Tex seemed to shudder, and as I watched him, he bowed his head. The muscles in his shoulders rolled and his stomach pulled inward, showing off chiseled abdominals and deep V cuts of his hips. I savored his taste, scent, and the sight of his naked body towering over me. I sucked and teased with my tongue, all the while trembling at the thought of how good it would feel when he was no longer in my throat and was in my pussy.
Unable to help myself, I reached down between my legs and rubbed myself over my jeans.
Tex’s voice sounded like gravel and lust. “That’s it, baby. Fucking take it.”
I mumbled an incoherent response around the thickness of his cock.
Tex’s devilish smile made me wish my throat was even deeper. I wished I could steal his control away from him like he could from me.
Wondering how far I could push him, I ran my fingers up the inside of his thigh, feeling his skin rise with goosebumps beneath my touch. He sighed and hung his head back. I took even more of him, all I could manage, and choked.
“Fuck,” he hissed.
I ran my fingers around the back of his leg toward his ass.

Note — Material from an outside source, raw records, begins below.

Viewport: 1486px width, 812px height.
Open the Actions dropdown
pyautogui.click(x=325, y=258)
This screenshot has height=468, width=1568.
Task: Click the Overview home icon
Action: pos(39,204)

And just like that, I knew I’d gone too far.
Tex let out a growl, grabbed a fistful of my hair, and pulled me off him. Still in a crouch, he pulled my head back and forced me to look up at him. “Careful, baby.” He leaned down, his face inches from mine, and ran his thumb over my lips. I let him slide his thumb between my teeth. He pressed down against my tongue and I sealed my lips around his knuckle and suckled. He nearly purred. “Good girl.”